Moore’s film speaks volumes about the numbness and insensibility of this notion that we ought not strive toward idealism and instead settle for the system under which we currently live. It seems these friends of mine do not believe that the type of radical social change that Moore directly observes has taken place in the world. These friends of mine do not believe that this kind of change can happen here, nor that we ought to vote for a system whose leader is proposing that it might.

I don’t want to use this as a platform to advocate for my political beliefs — by all means, support whomever you wish. I just cannot fathom why or how we have, somewhere along the line, lowered our expectations for what is possible by such a great margin to the point that the world that we all wish to one day inhabit — which, for a moment at least, comes alive through bits and pieces from throughout the world in Moore’s masterpiece — is unrealizable, a fantasy.

As a heterosexual white man, society has never institutionally tried to shut me up.

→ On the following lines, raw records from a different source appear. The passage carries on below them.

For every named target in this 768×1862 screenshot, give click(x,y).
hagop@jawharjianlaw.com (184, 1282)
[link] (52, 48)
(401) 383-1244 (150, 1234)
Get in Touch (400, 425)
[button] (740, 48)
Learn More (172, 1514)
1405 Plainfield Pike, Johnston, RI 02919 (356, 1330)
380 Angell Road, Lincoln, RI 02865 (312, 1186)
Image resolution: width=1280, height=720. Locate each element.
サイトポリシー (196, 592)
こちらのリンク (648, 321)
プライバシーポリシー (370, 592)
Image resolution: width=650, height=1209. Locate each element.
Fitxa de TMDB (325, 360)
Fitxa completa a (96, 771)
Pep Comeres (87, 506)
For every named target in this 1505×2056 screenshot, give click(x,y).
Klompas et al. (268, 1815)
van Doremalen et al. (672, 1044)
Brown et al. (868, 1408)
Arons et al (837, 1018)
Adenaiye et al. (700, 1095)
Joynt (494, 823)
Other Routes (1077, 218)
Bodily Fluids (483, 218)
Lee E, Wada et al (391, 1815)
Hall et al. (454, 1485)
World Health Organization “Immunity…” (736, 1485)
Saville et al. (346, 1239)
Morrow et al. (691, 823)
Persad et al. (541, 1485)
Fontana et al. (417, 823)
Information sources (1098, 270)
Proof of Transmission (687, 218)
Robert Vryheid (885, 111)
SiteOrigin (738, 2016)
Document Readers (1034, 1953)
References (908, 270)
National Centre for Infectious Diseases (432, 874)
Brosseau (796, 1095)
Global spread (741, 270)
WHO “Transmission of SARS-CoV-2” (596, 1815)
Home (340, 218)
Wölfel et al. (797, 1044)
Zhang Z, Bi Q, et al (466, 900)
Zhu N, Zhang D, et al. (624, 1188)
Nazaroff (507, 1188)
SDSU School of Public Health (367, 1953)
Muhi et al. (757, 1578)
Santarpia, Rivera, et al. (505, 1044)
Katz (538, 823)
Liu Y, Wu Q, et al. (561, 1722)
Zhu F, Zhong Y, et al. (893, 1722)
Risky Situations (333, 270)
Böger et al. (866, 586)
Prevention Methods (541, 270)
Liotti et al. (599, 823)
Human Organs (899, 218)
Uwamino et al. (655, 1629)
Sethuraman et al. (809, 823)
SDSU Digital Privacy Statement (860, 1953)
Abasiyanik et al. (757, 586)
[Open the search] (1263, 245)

I understand that millions of people, because of identities out of their control, have been and will continue to be kicked to the curb and silenced by our world that prefers and judges people based on their given identities. This becomes an opportunity for the rest of us — the privileged rest of us, who are not societally and institutionally targeted for certain identities and circumstances beyond our control — to fight. Everyone, then, from those people who society has institutionally marginalized to those it has left untouched, has an opportunity to fight together.

Those who dismiss these concepts as too idealistic need only to examine the United States’ history to find a long-lasting, deeply impactful social movement whose core philosophy was one of mutual respect and love. In “The Power of Non-violence,” Martin Luther King Jr. describes a kind of “agape love,” one that is neither aesthetic nor reciprocated. Yet he believes agape love to be a catalyzing idea that all Americans must adopt: “And when you come to love on this level you begin to love men not because they are likeable … but because God loves them and here we love the person who does the evil deed while hating the deed the person does.”

Instead of giving up, we ought to fight, and within this activism lies the truest form of love: the belief that we are all divine, we all contain the potential for divinity. As Moore’s film argues, egalitarian generosity lies deeply within the fabric of American society.

I would characterize this rejection of idealism both as cowardly and selfish. If you believe this world is good enough, that our country is living up to its standards, then you are ignoring the realities of millions of your brothers and sisters, millions of your fellow Americans, who did just as little to arrive in their circumstances as you did to arrive in yours. Acknowledge your privilege as someone the world has, for no real reason at all, selected to spare, and then use your place in society to advocate for the basic liberties of the rest of our populus.

The optimism of Moore’s film comes from its belief that change, inherently, lies within us. It preaches a message of empowerment. This “ideal” vision should not be castigated, because it is a vision that includes a people who are ideal toward each other, a people who fight for each other. And we are that people. To dismiss the ideal is to say that you are not capable of such generosity, of such strength. And I think that’s a tragedy. When did it become so outlandish to believe that you can be whatever you wish?

Moore’s film advocates for generosity on a national scale among citizens. We must collectively believe we are capable of this kind of intermingling. Otherwise, who are we? An acceptingly, admittedly cruel people? I reject that.